Required action
Extract the lines beginning at the one that holds "Select the second carousel page dot" and ending at the final line of the material below, keeping them exact and leaving out all pictures.

Available data
════════

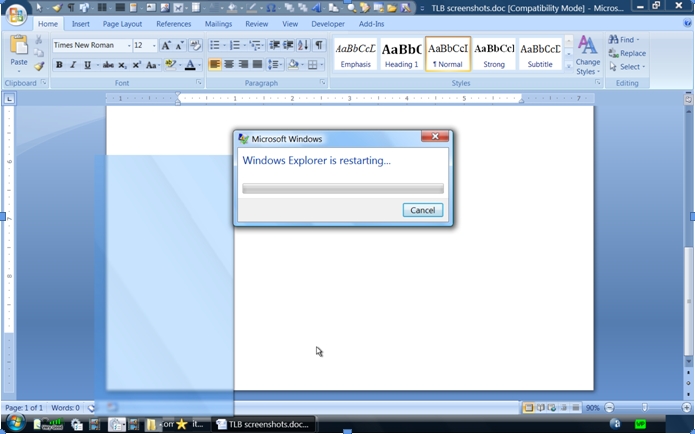The height and width of the screenshot is (434, 695).
Task: Toggle Italic formatting
Action: pos(73,65)
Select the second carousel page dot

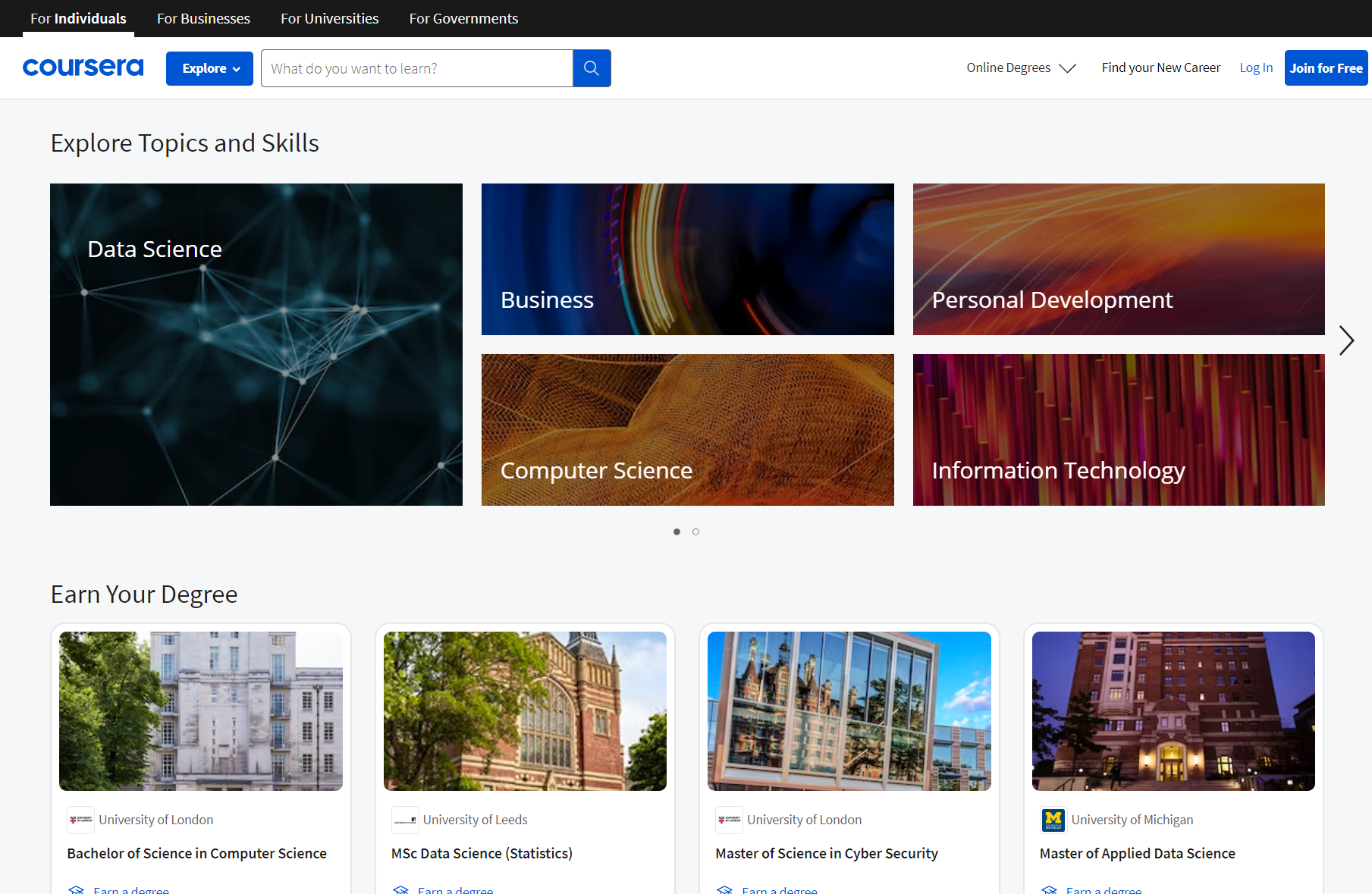(695, 532)
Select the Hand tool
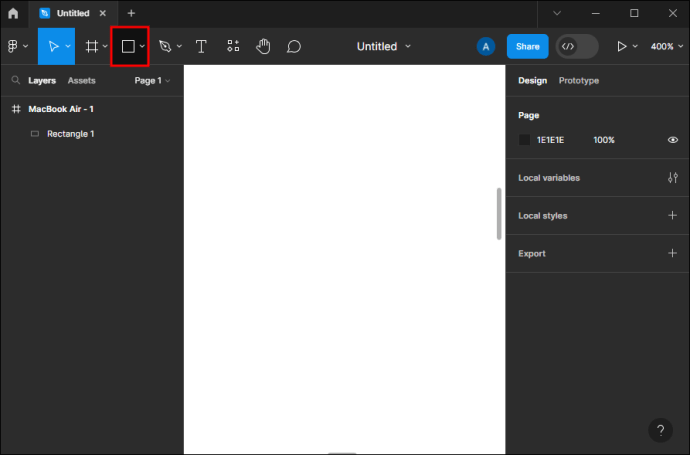This screenshot has width=690, height=455. click(263, 46)
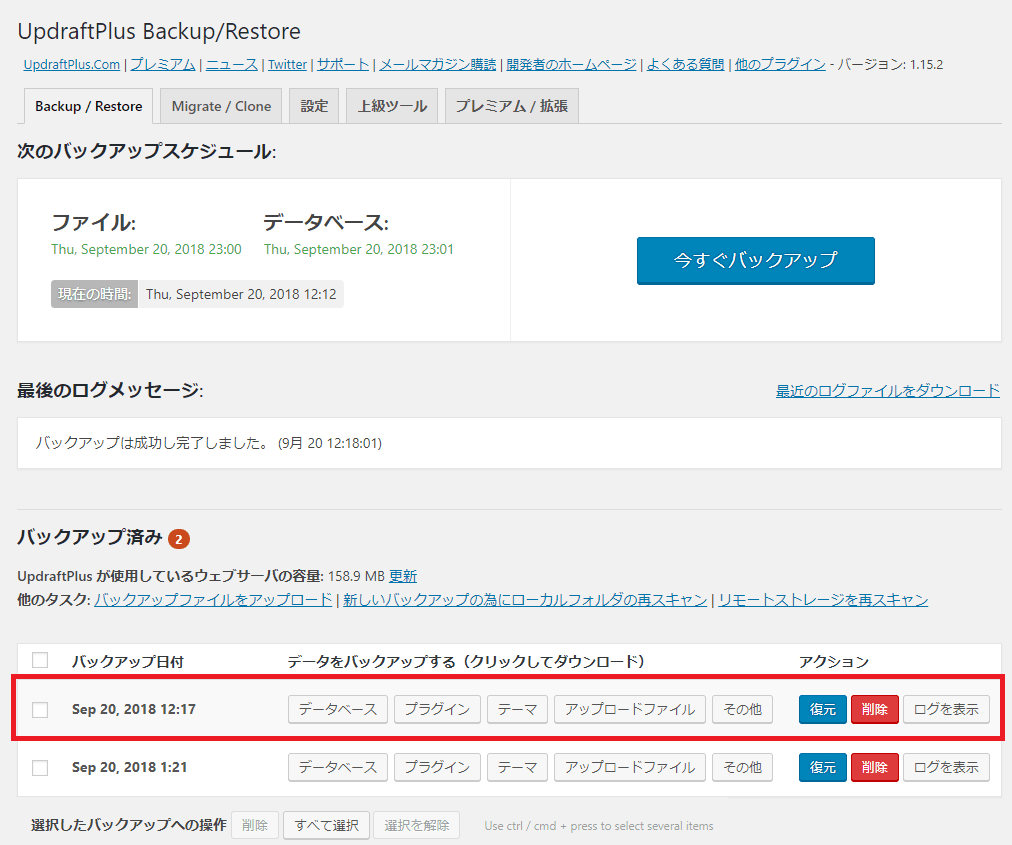Download the テーマ of the 1:21 backup

(x=517, y=767)
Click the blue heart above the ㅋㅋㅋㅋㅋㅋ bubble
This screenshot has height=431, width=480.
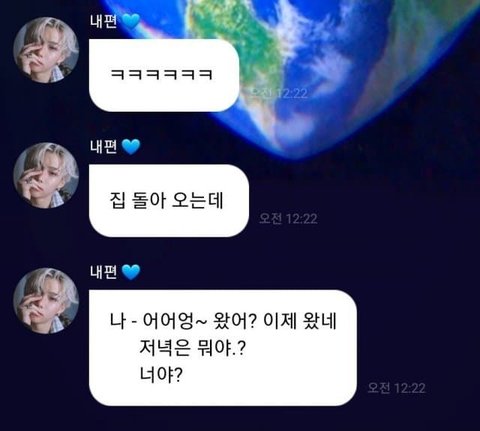[131, 21]
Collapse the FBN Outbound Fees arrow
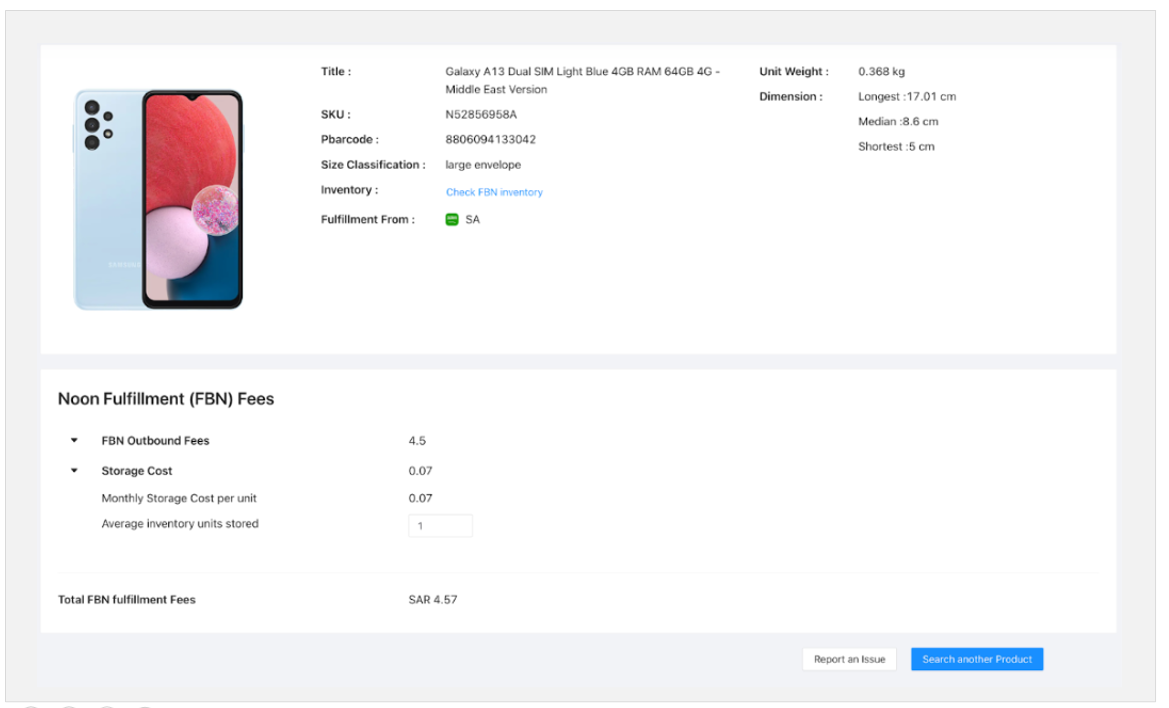Screen dimensions: 1169x708 tap(74, 441)
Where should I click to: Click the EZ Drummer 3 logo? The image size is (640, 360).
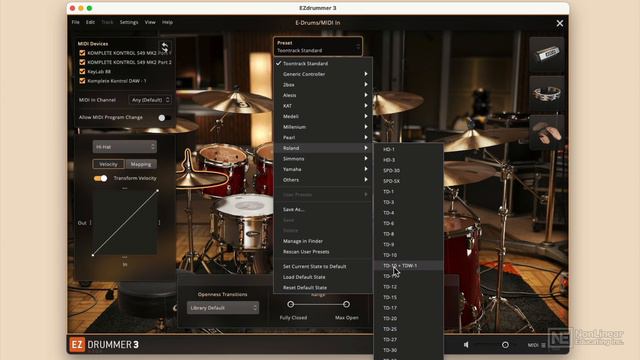pyautogui.click(x=104, y=345)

════════

Answer for this exercise
Select the second carousel page dot

(695, 532)
Select the Hand tool
This screenshot has width=690, height=455. click(263, 46)
Download the テーマ of the 1:21 backup

(x=517, y=767)
Click the blue heart above the ㅋㅋㅋㅋㅋㅋ bubble
This screenshot has height=431, width=480.
[131, 21]
Collapse the FBN Outbound Fees arrow
Screen dimensions: 1169x708 tap(74, 441)
Where should I click to: Click the EZ Drummer 3 logo? The image size is (640, 360).
pyautogui.click(x=104, y=345)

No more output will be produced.